QuantizationMixin

class aimet_torch.v2.nn.QuantizationMixin(*args, **kwargs)[source]

Mixin that adds quantization functionality on top of regular pytorch modules.

Specifically, a quantized module will quantize input, output, and parameter tensors with its held QuantizerBase objects during the forward() method and use the inherited torch.nn.Module forward method to compute the layer operation.

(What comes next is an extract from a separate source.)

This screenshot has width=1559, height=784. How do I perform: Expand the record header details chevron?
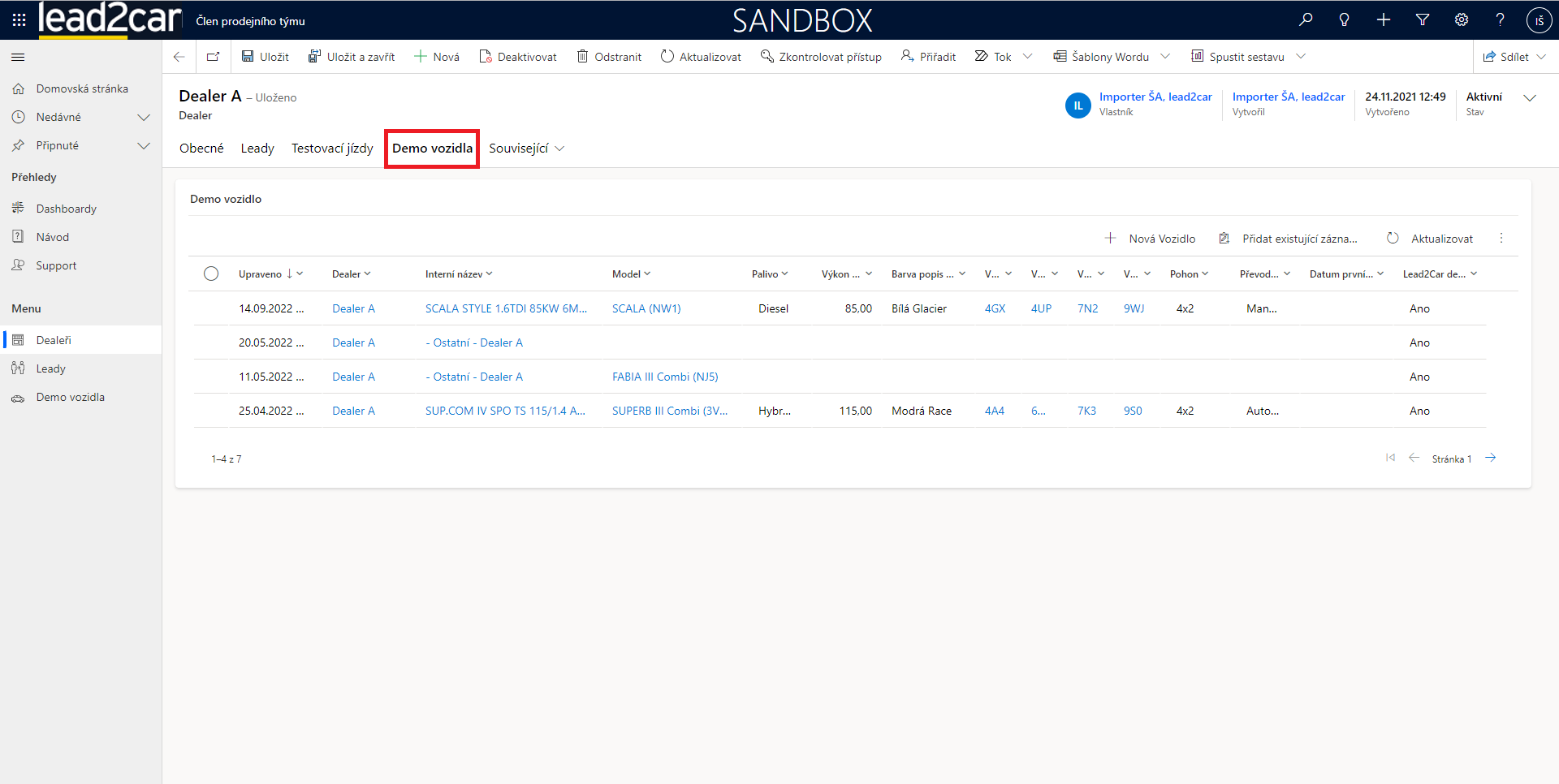point(1530,98)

If all input, output, and parameter quantizers are None, a quantized module will behave exactly the same as its parent torch.nn.Module.

input_quantizers

torch.nn.ModuleList containing QuantizerBase objects to be applied to the layer’s input tensors

output_quantizers

torch.nn.ModuleList containing QuantizerBase objects to be applied to the layer’s output tensors

param_quantizers

torch.nn.ModuleDict mapping parameter names to associated QuantizerBase objects

Examples

>>> qlinear = QuantizedLinear(in_features=10, out_features=10)
>>> print(qlinear)
QuantizedLinear(
  in_features=10, out_features=10, bias=True
  (param_quantizers): ModuleDict(
    (weight): None
    (bias): None
  )
  (input_quantizers): ModuleList(
    (0): None
  )
  (output_quantizers): ModuleList(
    (0): None
  )
)
abstract forward(*args, **kwargs)[source]

Computes a quantized version of the parent module’s forward method.

The forward() method should perform the following logic in order:

  1. Apply existing input quantizers to input tensors

  2. Apply existing param quantizers to the layer’s parameters

  3. Call the inherited torch.nn.Module forward method with quantized inputs and parameters

  4. Apply existing output quantizers to the outputs of the forward method

If all input, output, and parameter quantizers are None, this method will behave exactly the same as its parent module’s forward pass.

__quant_init__()

Initializer for quantized module. This method will be invoked right after __init__().

This method initializes the input_quantizers, output_quantizers, and param_quantizers structures to the appropriate sizes based on the number of input tensors, output tensors, and parameters of the base nn.Module class. All quantizers are initializd to None.

For custom quantized classes, this method should be overridden to set the appropriate lengths of input_quantizers and output_quantizers for the given base class.

set_kernel(kernel)[source]

Set kernel for this instance of quantized module.

In general, this signature will follow the signature of the equivalent torch.nn.functional function, but should return a QuantizedTensor object and take in the additional keyword argument output_encodings.

Once set, the layer will call into kernel in the forward pass unless within the compute_encodings() context.

Parameters:

kernel – Callable object to be used as the underlying kernel.

Example

>>> from aimet_torch.v2 import quantization as Q
>>> def int_multiply(a, b, output_encodings=None):
...     encodings = [a.encoding, b.encoding, output_encodings]
...     if not all(enc.mapping == "affine" for enc in encodings):
...             raise NotImplementedError
...     q_output = (a.quantized_repr() + a.encoding.offset) * (b.quantized_repr() + b.encoding.offset)
...     dq_output = q_output *  (a.encoding.scale * b.encoding.scale)
...     return Q.QuantizedTensor(output_encodings.quantize(dq_output), encoding=output_encodings)
...
>>> qmult = QuantizedMultiply()
>>> qmult.set_kernel(int_multiply)
classmethod set_default_kernel(kernel)[source]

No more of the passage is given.